Aqui, Edianne troca dois dedos de prosa com Ana Cláudia Guimarães, devota do jornalismo.
Por que Maria de Araújo ficou esquecida?
No Relatório da Santa Sé publicado em 1898, ela é chamada de “pseudomística, fabricante de milagres e inventora de imposturas”. A partir daí, uma série de condenações é imposta a ela, inclusive a proibição à população de se falar sobre os milagres. Ou seja, o processo de esquecimento da figura de Maria já começou no tempo dos seus contemporâneos.
Qual é a importância que ela poderia ter tido para o povo de Juazeiro?
Durante muito tempo, a beata ficou relegada ao segundo plano dentro da História de Juazeiro.
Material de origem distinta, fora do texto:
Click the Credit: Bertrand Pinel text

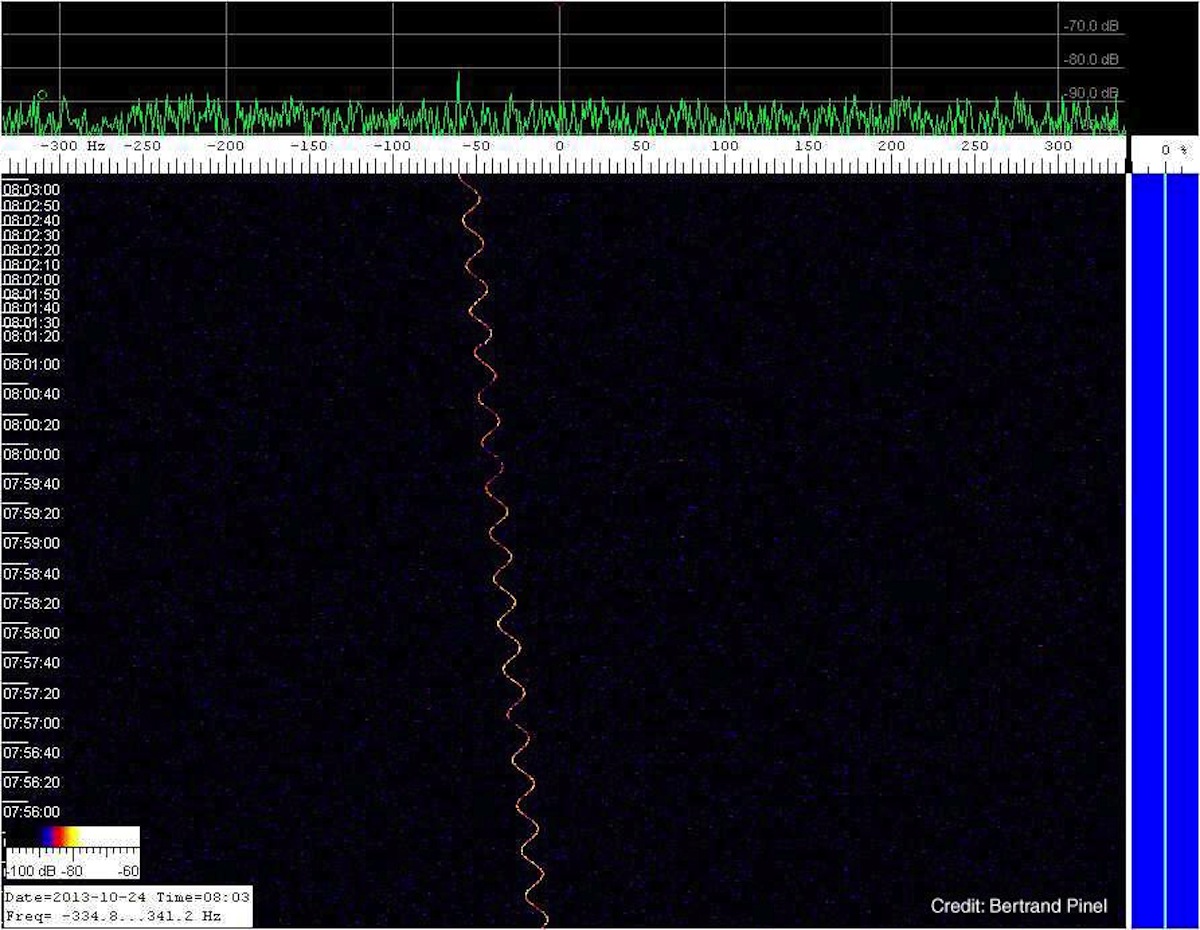point(1018,907)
Na produção historiográfica, ela só ressurgiu em 1989 no III Simpósio Internacional do Padre Cícero. É muito difícil dizer que importância ela teria para o povo de Juazeiro, uma vez que a memória sobre ela é muito escassa e sempre relacionada ao Padre Cícero.
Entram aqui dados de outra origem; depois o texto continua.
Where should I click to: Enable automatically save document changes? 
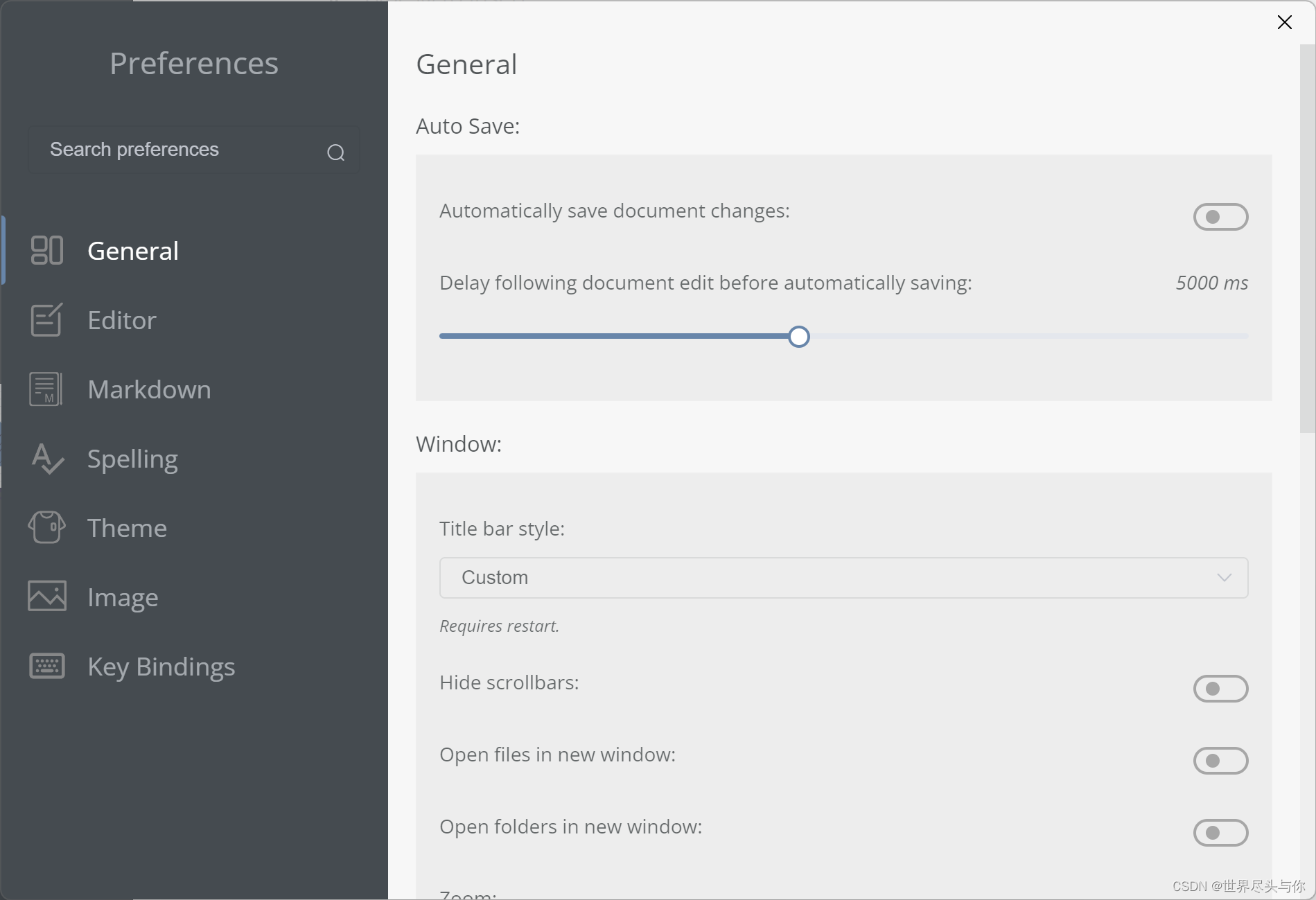click(x=1220, y=217)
Como era a relação dela com Padre Cícero?
Criança, ela conheceu o Padre Cícero (18 anos mais velho). Ele perdeu suas ordens sacerdotais porque defendeu não só os seus milagres, mas também por defendê-la. Eu poderia dizer que o Padre Cícero só se tornou quem ele é para o povo por causa da beata.
Edianne Nobre nasceu em 1984, na cidade de Juazeiro do Norte, Ceará. Possui graduação em História pela Universidade Regional do Cariri (2007), Mestrado em História pela Universidade Federal do Rio Grande do Norte (2010). Com a tese acima ela se doutorou pela Universidade Federal do Rio de Janeiro onde desenvolveu a pesquisa: "Beatas, misticas e visionárias: um estudo dos relatos misticos das religiosas leigas do Cariri cearense (1891-1895)".